_Required work:_
1. Answer these questions about the article on pregnant women after the Haiti earthquake:
(a) Where was the maternity tent that the women shared?
(b) What share of the 63,000 pregnant women in the earthquake-affected areas does the United Nations estimate are likely to have potentially life-threatening complications?
(c) What has CARE been handing out?
2. Continue the article on pregnant women after the Haiti earthquake from where it stops.

───── Passage provided

The same irrevocable forces left Delva Venite naked a few feet away, in pain, waiting nearly a day for doctors to deal with the stillborn son inside her.
The women shared one of the better medical facilities here — a maternity tent outside General Hospital — but there were not enough beds or doctors. Flies were their roommates, bunching like crows on the intravenous drips, and as for the joy found in most maternity wards, that had been lost to the cracked earth. “The street where I live, it’s so dirty; there isn’t enough food or water,” Antoine said. “I’m scared to bring a baby into this awful situation.”
Pulling down her blue dress after giving birth, she added: “I need to find a way to survive.”
The pregnant are an especially vulnerable subset of victims of the quake that has left so many Haitians homeless and desolate.
The United Nations estimates that 15 per cent of the 63,000 pregnant women in the earthquake-affected areas are likely to have potentially life-threatening complications.
For the roughly 7,000 who will give birth in the next month, the risks are even greater.
Aid groups are doing what they can. CARE has been handing out hygienic birthing kits, and doctors from around the world have taken a special pride in delivering babies. Along with rescues, newborns have become beacons of uplift amid the darkness of death.
Infant mortality rate
Still, Haiti is a frightening nursery. Even before the quake, this small country had the highest rates of infant and maternal mortality in the Western Hemisphere; on average, according to UN reports, 670 Haitian women out of every 100,000 die in childbirth, compared with 11 in the US.
The troubles are especially visible in the tent cities all over the capital. Earlier this week on the grounds of a former military airfield, Venold Joseph, 29, devoured a tin of spaghetti, her first meal since having her baby there four days earlier.

──────────
───── Information given

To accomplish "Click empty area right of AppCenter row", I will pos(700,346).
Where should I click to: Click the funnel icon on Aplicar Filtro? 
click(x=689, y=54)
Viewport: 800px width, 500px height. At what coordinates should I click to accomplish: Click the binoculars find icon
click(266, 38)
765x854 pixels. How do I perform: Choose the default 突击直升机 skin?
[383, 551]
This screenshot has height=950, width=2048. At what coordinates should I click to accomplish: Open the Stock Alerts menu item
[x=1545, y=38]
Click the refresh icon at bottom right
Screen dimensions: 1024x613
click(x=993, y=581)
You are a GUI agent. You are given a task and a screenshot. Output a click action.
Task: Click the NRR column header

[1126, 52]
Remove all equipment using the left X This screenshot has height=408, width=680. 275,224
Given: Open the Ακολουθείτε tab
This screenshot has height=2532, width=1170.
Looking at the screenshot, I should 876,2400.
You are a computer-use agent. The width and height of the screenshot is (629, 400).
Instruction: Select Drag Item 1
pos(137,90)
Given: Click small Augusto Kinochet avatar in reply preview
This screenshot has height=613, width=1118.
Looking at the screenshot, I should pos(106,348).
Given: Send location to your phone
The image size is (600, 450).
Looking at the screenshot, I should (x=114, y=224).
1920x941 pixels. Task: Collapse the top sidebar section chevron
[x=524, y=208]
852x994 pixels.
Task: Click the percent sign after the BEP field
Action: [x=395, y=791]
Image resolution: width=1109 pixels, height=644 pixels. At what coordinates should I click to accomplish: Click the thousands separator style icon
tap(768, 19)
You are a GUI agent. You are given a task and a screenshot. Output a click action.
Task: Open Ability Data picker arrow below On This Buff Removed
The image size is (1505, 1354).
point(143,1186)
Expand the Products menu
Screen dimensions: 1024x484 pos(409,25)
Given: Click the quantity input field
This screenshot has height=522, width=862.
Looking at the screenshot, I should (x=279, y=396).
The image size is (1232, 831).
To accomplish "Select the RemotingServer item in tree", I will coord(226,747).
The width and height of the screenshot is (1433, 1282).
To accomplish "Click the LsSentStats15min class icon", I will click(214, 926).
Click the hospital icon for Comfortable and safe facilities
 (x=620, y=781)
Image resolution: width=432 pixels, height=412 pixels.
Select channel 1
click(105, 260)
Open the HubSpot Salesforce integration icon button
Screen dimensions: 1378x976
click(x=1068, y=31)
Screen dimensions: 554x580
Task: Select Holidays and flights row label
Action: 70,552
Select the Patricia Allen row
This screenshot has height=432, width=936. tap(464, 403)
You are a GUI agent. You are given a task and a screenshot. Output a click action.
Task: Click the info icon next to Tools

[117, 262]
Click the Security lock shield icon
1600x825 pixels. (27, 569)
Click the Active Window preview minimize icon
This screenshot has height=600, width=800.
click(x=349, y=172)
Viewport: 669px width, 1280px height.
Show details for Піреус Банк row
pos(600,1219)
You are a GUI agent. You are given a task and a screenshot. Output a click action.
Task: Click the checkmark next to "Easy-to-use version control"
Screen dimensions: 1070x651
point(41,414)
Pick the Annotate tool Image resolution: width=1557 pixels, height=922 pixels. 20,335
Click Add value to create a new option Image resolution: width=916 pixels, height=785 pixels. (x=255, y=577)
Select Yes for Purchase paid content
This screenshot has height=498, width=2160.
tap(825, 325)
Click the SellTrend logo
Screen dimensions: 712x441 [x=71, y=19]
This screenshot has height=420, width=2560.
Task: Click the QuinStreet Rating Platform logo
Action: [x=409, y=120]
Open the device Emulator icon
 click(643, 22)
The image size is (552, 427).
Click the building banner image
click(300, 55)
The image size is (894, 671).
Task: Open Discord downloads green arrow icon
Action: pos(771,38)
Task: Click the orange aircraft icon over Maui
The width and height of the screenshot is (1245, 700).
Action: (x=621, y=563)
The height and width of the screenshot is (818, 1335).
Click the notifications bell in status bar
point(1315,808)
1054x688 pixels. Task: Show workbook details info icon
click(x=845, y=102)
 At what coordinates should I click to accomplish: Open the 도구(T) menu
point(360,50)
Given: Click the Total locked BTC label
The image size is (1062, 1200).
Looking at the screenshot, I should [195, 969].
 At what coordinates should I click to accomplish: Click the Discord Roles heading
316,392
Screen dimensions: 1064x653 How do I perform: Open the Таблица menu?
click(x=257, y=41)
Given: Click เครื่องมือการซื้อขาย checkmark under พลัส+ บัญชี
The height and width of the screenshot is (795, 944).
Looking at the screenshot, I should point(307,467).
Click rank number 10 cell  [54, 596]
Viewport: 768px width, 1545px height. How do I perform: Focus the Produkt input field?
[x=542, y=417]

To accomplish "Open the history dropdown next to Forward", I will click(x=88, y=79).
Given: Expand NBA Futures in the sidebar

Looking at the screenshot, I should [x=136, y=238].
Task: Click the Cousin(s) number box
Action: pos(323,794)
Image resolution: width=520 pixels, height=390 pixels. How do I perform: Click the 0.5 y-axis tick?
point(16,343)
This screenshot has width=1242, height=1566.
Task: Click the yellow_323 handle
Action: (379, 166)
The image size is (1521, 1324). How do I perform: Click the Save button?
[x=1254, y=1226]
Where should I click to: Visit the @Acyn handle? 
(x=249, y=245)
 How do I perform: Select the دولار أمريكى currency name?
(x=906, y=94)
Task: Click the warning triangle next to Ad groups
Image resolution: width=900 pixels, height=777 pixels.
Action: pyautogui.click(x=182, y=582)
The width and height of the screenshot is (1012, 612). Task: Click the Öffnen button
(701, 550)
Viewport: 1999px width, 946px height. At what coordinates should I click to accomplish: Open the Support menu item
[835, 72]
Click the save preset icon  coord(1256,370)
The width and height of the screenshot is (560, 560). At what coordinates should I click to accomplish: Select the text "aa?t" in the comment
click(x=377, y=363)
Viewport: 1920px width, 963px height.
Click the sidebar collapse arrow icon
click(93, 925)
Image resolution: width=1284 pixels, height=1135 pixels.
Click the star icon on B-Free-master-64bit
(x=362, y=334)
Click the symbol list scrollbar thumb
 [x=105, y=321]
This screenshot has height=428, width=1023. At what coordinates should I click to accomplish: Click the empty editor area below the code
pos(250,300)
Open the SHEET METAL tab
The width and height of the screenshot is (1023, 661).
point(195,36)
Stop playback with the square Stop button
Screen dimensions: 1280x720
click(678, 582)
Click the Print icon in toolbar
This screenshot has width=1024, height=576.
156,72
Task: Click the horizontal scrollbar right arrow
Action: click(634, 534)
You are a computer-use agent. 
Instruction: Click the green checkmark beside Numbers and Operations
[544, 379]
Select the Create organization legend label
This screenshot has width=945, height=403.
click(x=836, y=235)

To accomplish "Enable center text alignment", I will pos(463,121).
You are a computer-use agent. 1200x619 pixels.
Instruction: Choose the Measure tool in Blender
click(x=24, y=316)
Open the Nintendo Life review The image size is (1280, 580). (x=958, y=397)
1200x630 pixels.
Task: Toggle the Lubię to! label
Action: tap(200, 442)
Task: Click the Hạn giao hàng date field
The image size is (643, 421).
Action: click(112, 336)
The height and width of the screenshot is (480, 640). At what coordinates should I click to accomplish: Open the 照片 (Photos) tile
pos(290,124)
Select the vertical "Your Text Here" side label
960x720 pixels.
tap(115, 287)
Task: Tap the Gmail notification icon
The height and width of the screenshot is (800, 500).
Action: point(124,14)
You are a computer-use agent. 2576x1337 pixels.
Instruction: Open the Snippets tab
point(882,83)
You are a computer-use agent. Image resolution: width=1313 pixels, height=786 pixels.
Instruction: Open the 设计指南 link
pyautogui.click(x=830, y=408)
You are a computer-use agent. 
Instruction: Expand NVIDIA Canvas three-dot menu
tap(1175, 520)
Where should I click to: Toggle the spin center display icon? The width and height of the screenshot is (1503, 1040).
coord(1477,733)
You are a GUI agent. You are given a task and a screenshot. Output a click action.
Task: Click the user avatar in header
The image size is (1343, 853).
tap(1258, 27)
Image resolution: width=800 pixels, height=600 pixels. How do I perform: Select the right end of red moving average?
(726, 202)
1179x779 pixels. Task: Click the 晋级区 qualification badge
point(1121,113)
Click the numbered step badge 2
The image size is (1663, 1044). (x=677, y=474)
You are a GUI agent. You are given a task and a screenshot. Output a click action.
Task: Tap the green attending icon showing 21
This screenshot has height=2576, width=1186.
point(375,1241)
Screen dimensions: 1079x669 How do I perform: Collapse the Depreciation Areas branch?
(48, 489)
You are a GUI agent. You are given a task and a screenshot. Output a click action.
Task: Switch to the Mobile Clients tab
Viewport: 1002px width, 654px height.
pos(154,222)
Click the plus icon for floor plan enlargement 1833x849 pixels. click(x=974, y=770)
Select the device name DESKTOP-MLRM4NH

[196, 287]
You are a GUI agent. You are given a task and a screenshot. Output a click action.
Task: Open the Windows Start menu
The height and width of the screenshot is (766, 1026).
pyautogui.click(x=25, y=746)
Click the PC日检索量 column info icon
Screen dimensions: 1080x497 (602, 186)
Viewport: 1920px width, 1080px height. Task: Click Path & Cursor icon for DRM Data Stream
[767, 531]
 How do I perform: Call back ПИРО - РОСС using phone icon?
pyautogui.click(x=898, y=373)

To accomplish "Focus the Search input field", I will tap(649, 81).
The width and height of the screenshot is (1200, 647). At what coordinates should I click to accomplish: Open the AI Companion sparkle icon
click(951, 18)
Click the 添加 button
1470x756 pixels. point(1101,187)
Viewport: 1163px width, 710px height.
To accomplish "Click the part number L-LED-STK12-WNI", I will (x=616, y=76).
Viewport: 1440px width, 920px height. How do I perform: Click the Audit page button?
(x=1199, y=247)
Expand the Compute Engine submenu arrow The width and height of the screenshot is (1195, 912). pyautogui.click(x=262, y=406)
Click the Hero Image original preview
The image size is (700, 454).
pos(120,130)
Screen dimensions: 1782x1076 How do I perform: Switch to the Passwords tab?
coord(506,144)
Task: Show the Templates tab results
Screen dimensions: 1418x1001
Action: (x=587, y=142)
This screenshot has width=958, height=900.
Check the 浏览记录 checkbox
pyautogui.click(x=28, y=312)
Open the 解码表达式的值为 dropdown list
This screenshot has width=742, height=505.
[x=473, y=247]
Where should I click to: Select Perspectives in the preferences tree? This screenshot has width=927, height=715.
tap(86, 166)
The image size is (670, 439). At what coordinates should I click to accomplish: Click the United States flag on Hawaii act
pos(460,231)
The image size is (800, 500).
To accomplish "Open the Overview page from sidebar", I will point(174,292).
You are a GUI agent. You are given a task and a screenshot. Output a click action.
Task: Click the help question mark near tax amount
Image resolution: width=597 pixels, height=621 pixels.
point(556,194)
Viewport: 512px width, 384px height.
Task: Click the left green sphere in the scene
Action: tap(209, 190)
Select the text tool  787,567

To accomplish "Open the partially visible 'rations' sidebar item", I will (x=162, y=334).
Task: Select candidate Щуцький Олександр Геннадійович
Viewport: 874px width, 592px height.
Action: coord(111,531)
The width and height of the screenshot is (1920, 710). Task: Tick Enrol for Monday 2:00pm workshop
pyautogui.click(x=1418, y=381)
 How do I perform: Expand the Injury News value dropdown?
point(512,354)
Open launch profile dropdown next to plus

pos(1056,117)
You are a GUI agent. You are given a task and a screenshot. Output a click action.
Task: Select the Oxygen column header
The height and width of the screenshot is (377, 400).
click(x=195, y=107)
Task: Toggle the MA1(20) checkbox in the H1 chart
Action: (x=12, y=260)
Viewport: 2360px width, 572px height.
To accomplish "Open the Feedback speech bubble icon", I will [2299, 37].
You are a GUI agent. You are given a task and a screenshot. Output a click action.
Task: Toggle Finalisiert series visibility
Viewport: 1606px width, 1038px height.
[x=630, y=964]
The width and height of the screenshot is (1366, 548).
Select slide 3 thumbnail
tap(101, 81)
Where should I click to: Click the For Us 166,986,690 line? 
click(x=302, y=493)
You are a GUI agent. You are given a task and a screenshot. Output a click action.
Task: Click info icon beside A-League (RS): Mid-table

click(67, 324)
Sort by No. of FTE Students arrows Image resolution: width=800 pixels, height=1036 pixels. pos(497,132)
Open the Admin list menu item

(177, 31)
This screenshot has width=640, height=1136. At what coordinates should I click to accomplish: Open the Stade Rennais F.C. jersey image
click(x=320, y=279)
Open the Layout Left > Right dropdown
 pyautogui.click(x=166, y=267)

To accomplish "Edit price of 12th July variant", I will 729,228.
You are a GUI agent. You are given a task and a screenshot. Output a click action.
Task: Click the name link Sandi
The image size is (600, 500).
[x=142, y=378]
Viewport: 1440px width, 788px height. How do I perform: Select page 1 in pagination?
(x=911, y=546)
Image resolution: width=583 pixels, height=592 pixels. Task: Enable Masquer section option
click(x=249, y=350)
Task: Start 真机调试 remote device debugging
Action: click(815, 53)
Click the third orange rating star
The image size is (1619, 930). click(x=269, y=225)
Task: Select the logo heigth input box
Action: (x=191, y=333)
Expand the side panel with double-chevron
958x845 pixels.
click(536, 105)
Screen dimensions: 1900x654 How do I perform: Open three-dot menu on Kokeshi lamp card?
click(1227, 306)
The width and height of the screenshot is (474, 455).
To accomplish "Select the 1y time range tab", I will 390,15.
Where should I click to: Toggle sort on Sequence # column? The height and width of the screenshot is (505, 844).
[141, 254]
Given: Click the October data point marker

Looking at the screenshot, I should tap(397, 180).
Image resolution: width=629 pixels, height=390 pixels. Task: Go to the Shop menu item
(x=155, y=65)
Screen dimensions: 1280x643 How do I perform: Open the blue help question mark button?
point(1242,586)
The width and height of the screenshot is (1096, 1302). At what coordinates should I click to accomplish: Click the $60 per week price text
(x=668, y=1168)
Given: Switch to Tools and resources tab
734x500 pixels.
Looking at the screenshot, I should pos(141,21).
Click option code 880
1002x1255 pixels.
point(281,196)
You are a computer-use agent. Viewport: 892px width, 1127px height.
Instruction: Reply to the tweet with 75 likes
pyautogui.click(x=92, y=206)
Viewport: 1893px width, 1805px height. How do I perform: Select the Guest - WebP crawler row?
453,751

──────────

_Answers to each task:_
1.
(a) Outside General Hospital.
(b) 15 per cent.
(c) Hygienic birthing kits.

2.
In another tent camp, on a soccer field of a school near the downtown, one meal a day was as much as Mirline Civil, 17, could hope for. Her baby, born on Sunday, struggled, too. When she tried to breast-feed the little boy, named Maiderson, he failed to latch. She rocked him back and forth and asked: “Why are you crying so much?” In three days of visits to General Hospital, which is operating mostly out of tents, mothers were desperate to avoid returning to their own patch of dirt.
The medical tent, though hotter than 100 degrees in the afternoon sun, was a step up. Here, nurses bring crackers and juice. Here, if something goes wrong, a medical team will help.
On Thursday, Venite’s pregnancy ended nine months after it started, with a small, still figure in a cardboard box on the dirty ground. It was only chance that kept someone from accidentally kicking it. And on Friday by 3 pm, two women had already had Caesarean sections; two others were waiting their turns. A resident said that all four women were at high risk for complications.
Antoine on Friday also found a place to live, in a neighbour’s yard. She had been sleeping in a sewage-drenched camp outside a flattened school in her neighbourhood of Bel-Air. Now, she and her new daughter, Kimberly, live just behind it, under a thin white sheet near a mostly empty set of cages with a few chickens and a litter of puppies.
“I don’t think I can live like this, just waiting for someone to bring me food,” she said. She shook her head, and stared away, as her day-old daughter tried to suck her thumb.